### Problem description
In your copy, include no images, and write out every entry below exactly as it stands.

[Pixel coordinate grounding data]
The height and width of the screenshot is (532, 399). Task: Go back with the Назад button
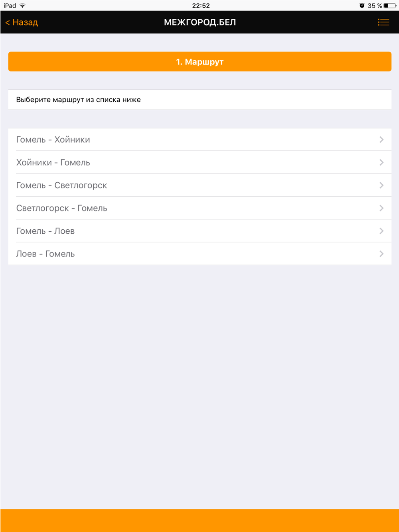(x=22, y=22)
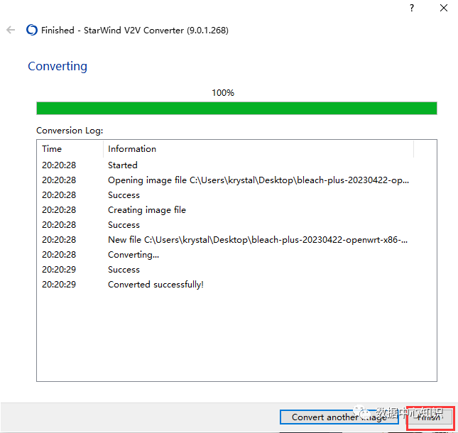Click the green conversion progress bar
458x433 pixels.
point(236,108)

### Exercise answer
The height and width of the screenshot is (532, 399). Task: Go back with the Назад button
(x=22, y=22)
Click the green conversion progress bar
458x433 pixels.
point(236,108)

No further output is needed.